VirtualBox performance degradation when running multiple VMs in parallel

performancevirtualbox

At Travis CI (http://travis-ci.org) we use VirtualBox VMs (through Vagrant) for
running tests for the Ruby community.

On our worker servers we have up to (up to) N parallel processes running N test
suites in N VMs in parallel, i.e. one worker process runs one test suite in one
VM at a time, but N of them are running concurrently.

Now, as soon as many workers are actually performing builds in parallel the
performance of each build will degrade significantly compared to when the very
same build would be run in a single worker (and nothing else running in
parallel).

Here is an example:

This "build matrix" consists of 20 individual builds:

http://staging.travis-ci.org/#!/svenfuchs/rails/builds/1906

At the time when this was run there were 10 workers running, so this build
started out with 10 individual builds being executed in 10 workers (and VMs) in
parallel. This build is one of them and it has taken ~ 2 hours to complete:

[see the last link in the list on the page above, i only can post 2 urls]

The very same build would take only ~ 20 minutes when there are no other builds
being executed in parallel. Here's an example of that:

http://staging.travis-ci.org/#!/svenfuchs/rails/builds/1927

This performance degradation obviously is something we need to sort out but
we're not sure where to look.

The test suite basically executes Ruby processes which might shell out and spawn
several other Ruby processes each executing unit tests on the codebase. Some of
them hit databases such as MySQL, Sqlite3 and Postgres but we also notice the
same sort of degradation with tests that do not hit any database at all.

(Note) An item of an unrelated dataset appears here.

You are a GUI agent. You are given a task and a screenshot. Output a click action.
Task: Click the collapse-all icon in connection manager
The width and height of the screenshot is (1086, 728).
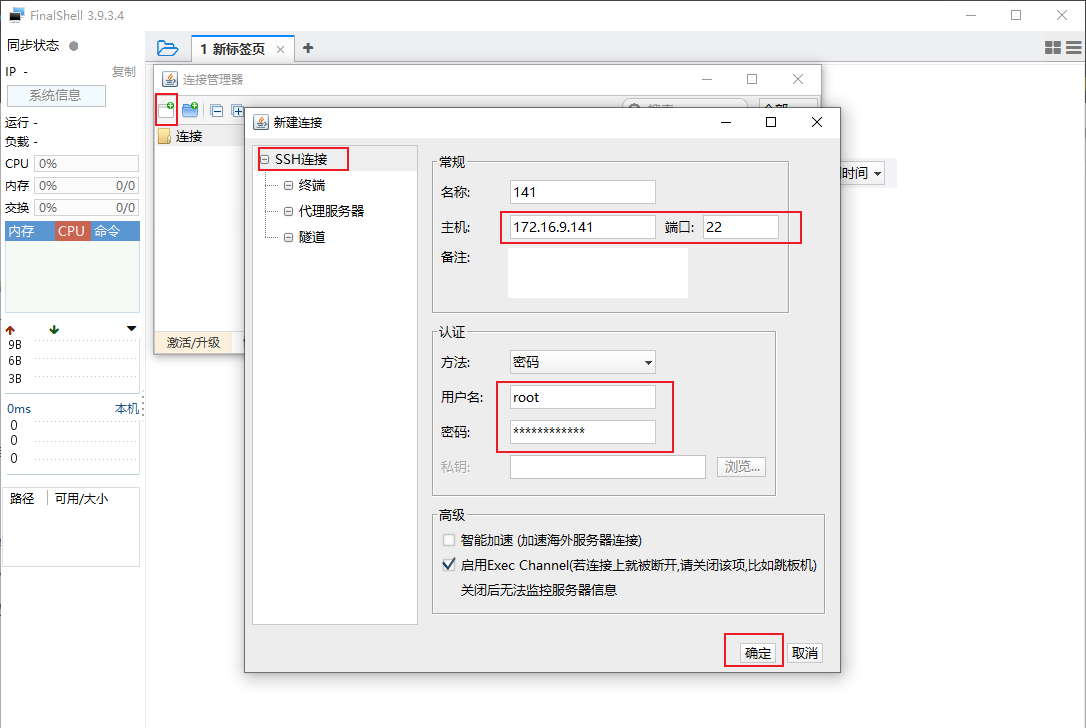[x=216, y=110]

The worker server that hosts these processes and VMs looks like this:

  • Linux 2.6.32-31-server #61-Ubuntu SMP Fri Apr 8 19:44:42 UTC 2011 x86_64 GNU/Linux
  • 12x (Hexacore) Intel(R) Core(TM) i7 CPU 950 @ 3.07GHz
  • 12 GB Memory

Each VM:

  • Linux lucid32 2.6.32-28-generic #55-Ubuntu SMP Mon Jan 10 21:21:01
    UTC 2011 i686 GNU/Linux
  • 1x Intel(R) Core(TM) i7 CPU 950 @ 3.07GHz
  • 1 GB Memory

Any hints on how to sort this out or maybe just better identify the root problem
would be highly appreciated.

Thanks!

Best Answer

You don't mention what the underlying disk is like on these servers, but these type of performance issues are nearly always IO-related. What are the IO stats looking like when you're running multiple builds versus just one?

Additionally, you'd get much better performance out of your hardware by using something like Xen or VMware ESXi as opposed to VirtualBox.